### THE TASK
Lines of the listing that contain "accomplish" need to be copied.

### SUPPLIED DATA
# # #

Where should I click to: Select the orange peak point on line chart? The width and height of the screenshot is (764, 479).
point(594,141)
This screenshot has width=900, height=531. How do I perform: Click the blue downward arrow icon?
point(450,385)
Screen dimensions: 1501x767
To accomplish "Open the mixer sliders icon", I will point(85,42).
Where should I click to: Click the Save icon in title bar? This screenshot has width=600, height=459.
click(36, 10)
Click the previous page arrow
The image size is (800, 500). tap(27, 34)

# # #

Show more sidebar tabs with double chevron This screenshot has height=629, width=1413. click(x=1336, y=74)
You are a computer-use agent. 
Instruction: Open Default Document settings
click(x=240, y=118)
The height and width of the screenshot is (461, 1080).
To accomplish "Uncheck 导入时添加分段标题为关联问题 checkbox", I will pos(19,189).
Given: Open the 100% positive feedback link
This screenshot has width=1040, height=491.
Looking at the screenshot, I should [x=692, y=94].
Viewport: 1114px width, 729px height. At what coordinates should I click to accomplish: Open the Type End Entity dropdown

# # #

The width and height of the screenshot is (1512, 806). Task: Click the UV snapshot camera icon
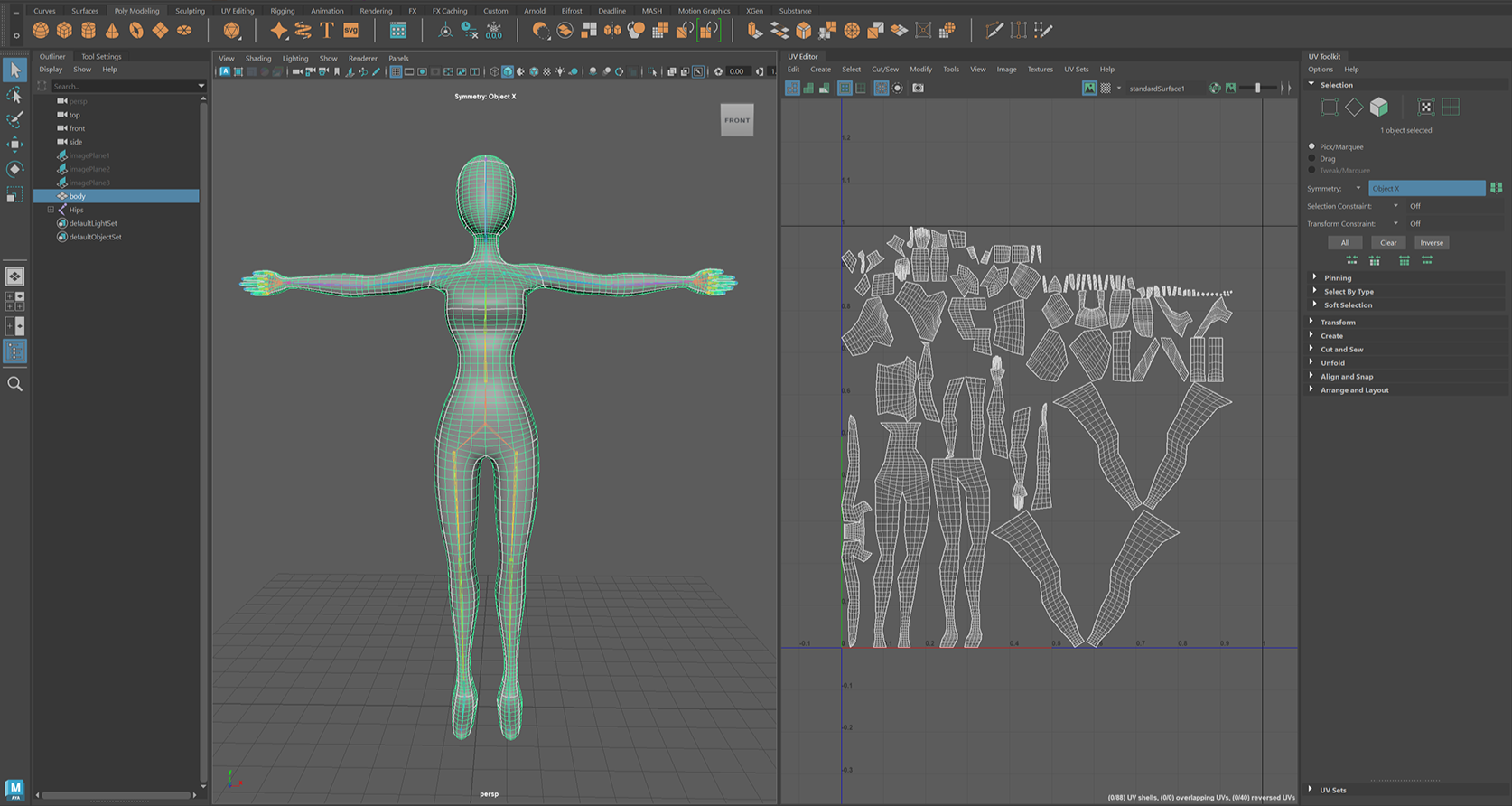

# # #

### EXERCISE OUTPUT
To accomplish "Open the mixer sliders icon", I will point(85,42).
To accomplish "Uncheck 导入时添加分段标题为关联问题 checkbox", I will pos(19,189).
Viewport: 1114px width, 729px height. At what coordinates should I click to accomplish: Open the Type End Entity dropdown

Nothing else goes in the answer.